On second thought, the gym attendant should do that….after he or she finished mopping up the Sweatcific and Sweatlantic Oceans.

Oh, and please tell me why you chose Turnip to be your spokescat in your previous entry over Pepper and Walnut. I’m dying of curiousity!

Posted 3/4/2010 at 3:9 AM by CEC32

Great escape plan.
Four stars!
No one every accuses you of lying when you embarrass yourself more with your excuse.

Posted 3/4/2010 at 9:1 AM by FoliageDecay

LOL the animations r hilarious. did u draw it in urself? if i was in ur situation. i’d just say i gotta go w/o explaining myself.

Posted 3/4/2010 at 12:45 AM by SoyBoy4ever

I love everything about this post – laughed out loud on several occasions. You make me hate myself for not putting in time and energy to make a valuable contribution to xanga.

As for Old Man Sack River, I would imagine that the tributary of fetid horror was actually butt sweat. If you think nuts get sweaty, just imagine how much worse it must be for a hairy old fart’s ass – especially if he’s riding a bike for such a ridiculous amount of time that he produces oceans of pit sweat. I wouldn’t be surprised if in that workout he produced a microcosmic little planet complete with massive bodies of water seeded with a multitude of organisms. And from these bodies of water would spawn the evolution of the nastiest little fucking creatures the universe has ever beheld. Congratulations on meeting the God of All That is Sweaty. Placed in your situation, I would have shook his sweaty hand.

… or I would have pretended my DS/PSP was a phone (not like the dinosaur would know the difference) then played the “can you hear me?” game with my imaginary caller until I exited the room.

Posted 3/3/2010 at 9:6 PM by aimlessdrive440

@ the gym I go to… you’re suppose to wipe the machine with a disinfectant and towel every time you’re done with it =D

Posted 3/4/2010 at 11:39 AM by babixling

I would have grabbed the nearest towel and cleaning fluid and started scrubbing it down furiously.

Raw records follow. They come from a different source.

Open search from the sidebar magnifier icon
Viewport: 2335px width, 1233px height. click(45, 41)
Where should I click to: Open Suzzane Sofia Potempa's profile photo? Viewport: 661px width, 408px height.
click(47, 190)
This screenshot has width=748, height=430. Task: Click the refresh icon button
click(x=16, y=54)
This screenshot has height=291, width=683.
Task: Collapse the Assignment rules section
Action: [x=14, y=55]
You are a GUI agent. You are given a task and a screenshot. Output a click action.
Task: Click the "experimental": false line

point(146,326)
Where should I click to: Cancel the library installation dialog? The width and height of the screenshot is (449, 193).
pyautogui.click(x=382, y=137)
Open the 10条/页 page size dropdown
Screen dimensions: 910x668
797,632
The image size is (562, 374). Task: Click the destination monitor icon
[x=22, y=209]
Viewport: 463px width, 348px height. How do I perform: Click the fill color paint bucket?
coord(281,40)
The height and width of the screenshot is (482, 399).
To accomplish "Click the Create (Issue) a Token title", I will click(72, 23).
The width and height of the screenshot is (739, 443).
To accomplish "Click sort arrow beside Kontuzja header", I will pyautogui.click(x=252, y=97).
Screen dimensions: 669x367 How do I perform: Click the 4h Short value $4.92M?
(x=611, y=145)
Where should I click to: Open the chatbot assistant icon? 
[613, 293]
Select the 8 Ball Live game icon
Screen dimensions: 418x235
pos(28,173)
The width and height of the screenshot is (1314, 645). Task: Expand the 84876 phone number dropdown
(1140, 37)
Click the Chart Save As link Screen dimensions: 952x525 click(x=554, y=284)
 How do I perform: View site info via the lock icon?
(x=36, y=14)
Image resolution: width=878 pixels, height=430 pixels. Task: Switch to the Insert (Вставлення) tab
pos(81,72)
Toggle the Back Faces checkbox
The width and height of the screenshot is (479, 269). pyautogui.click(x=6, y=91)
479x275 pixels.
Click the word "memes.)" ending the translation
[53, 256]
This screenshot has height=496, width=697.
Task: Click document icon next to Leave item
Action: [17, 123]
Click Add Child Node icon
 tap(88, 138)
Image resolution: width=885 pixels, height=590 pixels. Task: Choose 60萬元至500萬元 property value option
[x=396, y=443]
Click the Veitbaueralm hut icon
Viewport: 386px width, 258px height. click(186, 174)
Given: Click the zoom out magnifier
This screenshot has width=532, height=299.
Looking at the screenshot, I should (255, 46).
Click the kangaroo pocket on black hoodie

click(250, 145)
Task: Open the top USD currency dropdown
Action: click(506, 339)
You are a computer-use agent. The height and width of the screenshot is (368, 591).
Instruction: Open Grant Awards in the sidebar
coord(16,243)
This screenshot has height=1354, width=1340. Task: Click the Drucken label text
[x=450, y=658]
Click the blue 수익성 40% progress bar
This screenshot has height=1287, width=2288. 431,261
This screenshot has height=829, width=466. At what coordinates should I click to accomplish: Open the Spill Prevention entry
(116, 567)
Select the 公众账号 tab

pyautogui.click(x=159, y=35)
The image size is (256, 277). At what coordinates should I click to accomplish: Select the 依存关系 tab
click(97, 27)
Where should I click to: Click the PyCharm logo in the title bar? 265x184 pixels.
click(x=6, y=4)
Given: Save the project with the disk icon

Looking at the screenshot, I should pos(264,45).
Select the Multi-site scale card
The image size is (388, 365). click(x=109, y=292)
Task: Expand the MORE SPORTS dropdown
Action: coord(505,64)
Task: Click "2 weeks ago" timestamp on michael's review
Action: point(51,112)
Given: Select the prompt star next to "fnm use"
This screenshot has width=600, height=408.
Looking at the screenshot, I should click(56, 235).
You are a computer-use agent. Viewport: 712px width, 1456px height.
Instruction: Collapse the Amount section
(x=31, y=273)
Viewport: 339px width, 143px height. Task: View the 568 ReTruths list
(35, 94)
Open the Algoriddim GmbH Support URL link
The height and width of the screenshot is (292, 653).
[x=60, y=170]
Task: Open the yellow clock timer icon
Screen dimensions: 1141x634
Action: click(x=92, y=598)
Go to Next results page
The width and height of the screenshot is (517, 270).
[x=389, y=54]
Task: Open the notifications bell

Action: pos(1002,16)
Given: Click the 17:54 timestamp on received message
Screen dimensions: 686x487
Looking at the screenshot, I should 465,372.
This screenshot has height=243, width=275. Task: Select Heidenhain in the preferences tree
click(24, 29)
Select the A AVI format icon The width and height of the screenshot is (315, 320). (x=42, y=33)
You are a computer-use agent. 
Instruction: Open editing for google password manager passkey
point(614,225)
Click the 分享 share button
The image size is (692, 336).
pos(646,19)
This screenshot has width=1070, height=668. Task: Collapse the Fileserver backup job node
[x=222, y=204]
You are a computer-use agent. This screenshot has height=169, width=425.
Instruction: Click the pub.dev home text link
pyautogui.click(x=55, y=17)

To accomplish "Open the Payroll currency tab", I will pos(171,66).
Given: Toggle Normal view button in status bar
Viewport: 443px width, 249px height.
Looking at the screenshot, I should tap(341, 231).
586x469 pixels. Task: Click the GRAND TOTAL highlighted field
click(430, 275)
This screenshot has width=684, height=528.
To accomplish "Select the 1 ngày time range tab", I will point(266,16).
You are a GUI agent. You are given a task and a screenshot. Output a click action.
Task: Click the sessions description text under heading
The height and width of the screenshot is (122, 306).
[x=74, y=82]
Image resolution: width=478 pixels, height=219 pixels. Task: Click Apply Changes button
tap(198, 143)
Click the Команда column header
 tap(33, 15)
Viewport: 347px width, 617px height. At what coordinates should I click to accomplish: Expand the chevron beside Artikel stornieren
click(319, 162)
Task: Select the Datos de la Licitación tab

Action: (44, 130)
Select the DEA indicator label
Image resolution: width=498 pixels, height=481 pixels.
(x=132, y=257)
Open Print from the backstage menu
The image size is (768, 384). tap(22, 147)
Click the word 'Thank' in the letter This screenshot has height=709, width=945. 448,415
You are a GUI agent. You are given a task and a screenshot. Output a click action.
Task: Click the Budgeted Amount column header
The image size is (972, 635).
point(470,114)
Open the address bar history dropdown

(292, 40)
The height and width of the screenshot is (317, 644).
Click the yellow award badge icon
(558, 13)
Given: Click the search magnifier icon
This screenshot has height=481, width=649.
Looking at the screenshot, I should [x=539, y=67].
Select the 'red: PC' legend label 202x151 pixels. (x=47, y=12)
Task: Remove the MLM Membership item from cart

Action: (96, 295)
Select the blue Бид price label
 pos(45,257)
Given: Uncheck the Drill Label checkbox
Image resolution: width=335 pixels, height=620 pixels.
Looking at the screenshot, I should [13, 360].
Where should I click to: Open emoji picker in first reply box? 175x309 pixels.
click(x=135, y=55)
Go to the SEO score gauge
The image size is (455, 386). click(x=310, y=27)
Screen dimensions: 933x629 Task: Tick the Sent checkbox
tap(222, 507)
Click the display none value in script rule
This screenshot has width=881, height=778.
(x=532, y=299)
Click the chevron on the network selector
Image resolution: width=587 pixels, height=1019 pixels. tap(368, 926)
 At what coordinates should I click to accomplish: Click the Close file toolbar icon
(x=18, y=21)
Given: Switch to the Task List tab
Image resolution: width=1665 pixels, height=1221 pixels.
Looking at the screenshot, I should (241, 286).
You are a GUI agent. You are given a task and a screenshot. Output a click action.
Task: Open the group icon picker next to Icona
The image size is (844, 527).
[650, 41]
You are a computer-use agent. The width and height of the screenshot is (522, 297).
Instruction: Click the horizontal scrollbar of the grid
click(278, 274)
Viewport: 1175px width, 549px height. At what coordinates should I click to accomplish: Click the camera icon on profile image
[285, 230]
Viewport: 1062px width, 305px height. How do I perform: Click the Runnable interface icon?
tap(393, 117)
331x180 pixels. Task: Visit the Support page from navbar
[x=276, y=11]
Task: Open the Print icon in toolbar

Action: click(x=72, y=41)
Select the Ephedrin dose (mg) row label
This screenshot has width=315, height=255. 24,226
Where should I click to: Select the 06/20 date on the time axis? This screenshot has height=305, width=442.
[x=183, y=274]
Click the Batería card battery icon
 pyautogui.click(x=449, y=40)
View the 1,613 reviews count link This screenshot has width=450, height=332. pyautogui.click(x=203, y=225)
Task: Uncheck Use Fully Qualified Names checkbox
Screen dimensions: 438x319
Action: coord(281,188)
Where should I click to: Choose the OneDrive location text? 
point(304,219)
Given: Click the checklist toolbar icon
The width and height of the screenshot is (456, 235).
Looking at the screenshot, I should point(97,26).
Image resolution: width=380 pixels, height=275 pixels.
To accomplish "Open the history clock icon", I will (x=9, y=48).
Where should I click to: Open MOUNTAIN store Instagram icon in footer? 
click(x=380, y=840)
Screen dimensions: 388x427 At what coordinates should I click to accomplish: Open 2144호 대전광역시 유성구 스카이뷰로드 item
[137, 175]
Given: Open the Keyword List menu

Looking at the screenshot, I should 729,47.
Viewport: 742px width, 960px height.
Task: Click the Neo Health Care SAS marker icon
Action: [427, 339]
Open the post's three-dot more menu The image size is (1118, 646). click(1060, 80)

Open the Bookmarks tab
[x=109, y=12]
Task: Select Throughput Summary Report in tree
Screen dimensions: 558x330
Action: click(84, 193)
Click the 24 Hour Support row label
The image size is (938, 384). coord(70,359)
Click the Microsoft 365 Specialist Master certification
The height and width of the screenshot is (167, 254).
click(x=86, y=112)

While staring at him in disgust.

Posted 3/3/2010 at 9:11 PM by wherethefishlives

BTW, I missed you!

Posted 3/3/2010 at 9:11 PM by wherethefishlives

hahaha youre too funny!

Posted 3/16/2010 at 5:30 PM by rxglasshalffull

My friend liked your terminology so much he submitted it to urban dictionary.
Just thought you would like to know.
congrats, you have been published, ROFL…

———- Forwarded message ———-
From:
Date: Thu, Mar 4, 2010 at 11:38 AM
Subject: Urban Dictionary – Self – Assification was published
To: tom*****##@gmail.com

Thanks for your definition of Self – Assification!

Editors reviewed your entry and have decided to publish it on urbandictionary.com.

It should appear on this page in the next few days:
http://www.urbandictionary.com/define.php?term=Self%20-%20Assification

Urban Dictionary

—–

Self – Assification

To make an ass out of yourself to get out of a horrible situation.

The quickest way to pull off a self-assification? Making an ass of yourself. Faking a massive bowel movement.

“After being asked to clean the yard, I did some self – assification by telling them I had explosive diarrhea.”

Posted 3/4/2010 at 12:45 PM by Mastema71

Ahh, bar exam beaver. Mwhaha, I am so glad that I am not the only person who had to ponder the beaver naming this semester …. I think that 16 hours is to much on top of a full time job. Since my field of study is network security I was pondering the “bit beaver” ROFL!
This made my day, sorry that you had to incorporate self-assification ( I love this term), in order to save face in front of old man sack river.